A Secretaria Estadual da Saúde (SES) confirmou nesta semana o primeiro caso da doença viral mpox, no Rio Grande do Sul, em 2026. O paciente é residente de Porto Alegre. Após casos terem sido observados em 2022, a circulação do vírus diminuiu, mas ocorrências esporádicas prosseguem ocorrendo no Estado e no país.
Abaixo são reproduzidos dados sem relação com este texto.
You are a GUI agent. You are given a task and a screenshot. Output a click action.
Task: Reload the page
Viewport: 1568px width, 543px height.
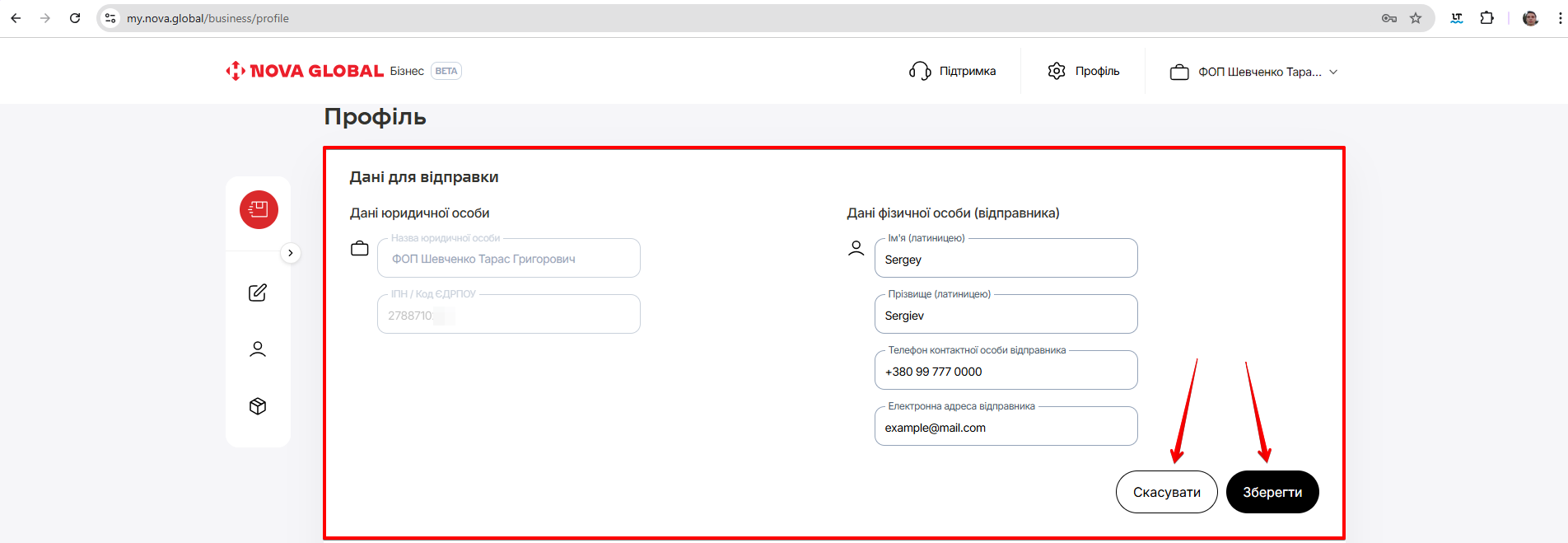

Em 2024, o Estado contabilizou 21 casos confirmados e, em 2025, outros 22 foram registrados. Em 2026, além do caso confirmado, nove casos suspeitos foram descartados e dois prosseguem sob investigação.
Sobre a doença
A mpox é uma infecção viral causada pelo vírus do gênero Orthopoxvirus, o mesmo grupo responsável pela varíola. Entre os principais sintomas estão:
- Lesões na pele que podem evoluir para bolhas e crostas
- Aumento de linfonodos
- Febre
- Dores de cabeça e no corpo
A transmissão ocorre principalmente por contato direto e próximo com pessoas infectadas. Também pode acontecer de forma indireta, por meio do contato com objetos contaminados.
Como prevenir
A SES reforça a importância da adoção de medidas simples e eficazes para reduzir o risco de transmissão:
- Higienizar as mãos com frequência
- Não compartilhar objetos de uso pessoal
- Evitar contato com pessoas que apresentem lesões suspeitas ou diagnóstico confirmado
- Procurar atendimento de saúde ao notar sintomas compatíveis com a doença
Os serviços municipais de saúde são orientados a notificar imediatamente casos suspeitos, realizar a coleta de amostras e enviá‑las ao Laboratório Central do Estado (Lacen) para exame.
Quem deve se vacinar
A estratégia de vacinação contra mpox segue as recomendações nacionais e prioriza pessoas com maior risco de desenvolver formas graves da doença. A definição dos grupos ocorre com base em avaliação técnica e científica e conta com a participação dos conselhos estaduais e municipais de Saúde. Desde o início da estratégia de vacinação, já foram aplicadas 865 doses da vacina no Estado.